_GIVEN PROBLEM A_.
Answer these about the article on automating form login:
(i) What Pagelet Producer base URL does it assume?
(ii) Where in the PP Admin UI is Form Autologin configured?
(iii) Under what heading do you enter the URL to the login form?

_DOCUMENT PASSAGE_.
** Start **

Automating Form Login
By Greg_Gutkin on Dec 13, 2012
A common task in configuring a web application for proxying in Pagelet Producer is setting up form autologin. PP provides a wizard-like tool for detecting the login form fields, but this is usually only the first step in configuring this feature. If the generated configuration doesn't seem to work, some additional manual modifications will be needed to complete the setup. This article will try to guide you through this process while steering you away from common pitfalls.
For the purposes of this article, let's assume the following characteristics about your environment:
- Web Application Base URL: http://host/app (configured as Resource Source URL in PP)
- Pagelet Producer Base URL: http://pp/pagelets
Form Field Auto-Detection
Form Autologin is configured in the PP Admin UI under resource_name/Autologin/Form Login.
First, you'll enter the URL to the login form under "Login Form Identification". This will enable the admin wizard to connect to and display the login page.

** End **

_RECORDS SUPPLIED_.
** Start **

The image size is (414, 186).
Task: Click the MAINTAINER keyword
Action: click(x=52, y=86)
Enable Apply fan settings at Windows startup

** End **
** Start **

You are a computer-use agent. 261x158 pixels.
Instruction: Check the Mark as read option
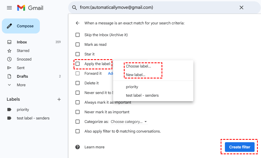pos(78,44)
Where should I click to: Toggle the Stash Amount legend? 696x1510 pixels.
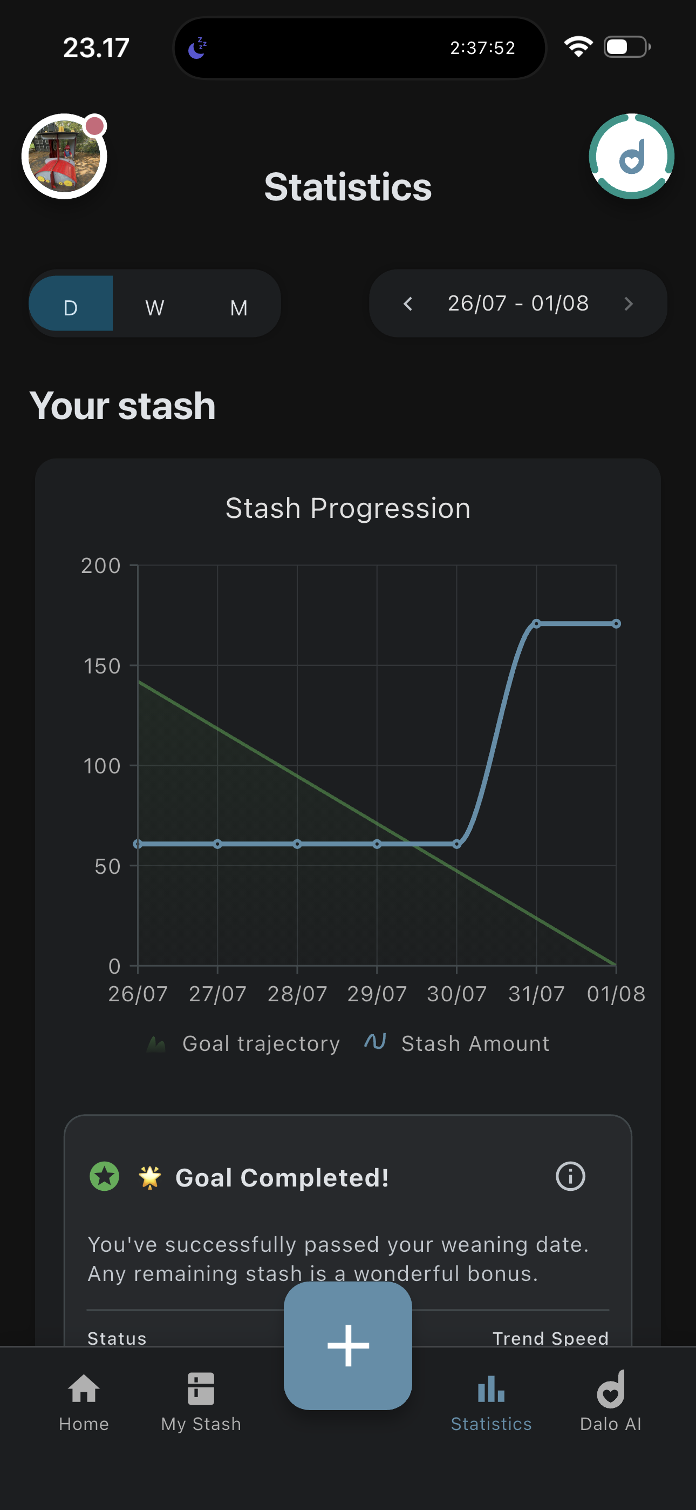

** End **

_GIVEN PROBLEM B_. In the listing, begin at the line that has "You are a computer-use agent. 261x158 pixels." and stop after the line that has "Where should I". Rewrite those lines with "Mark as read" swapped for "Mark as unread", keep everything else the same, and leave out the pictures.

_WRITTEN RESPONSE A_.
(i) http://pp/pagelets
(ii) Under resource_name/Autologin/Form Login.
(iii) "Login Form Identification"

_WRITTEN RESPONSE B_.
You are a computer-use agent. 261x158 pixels.
Instruction: Check the Mark as unread option
pos(78,44)
Where should I click to: Toggle the Stash Amount legend? 696x1510 pixels.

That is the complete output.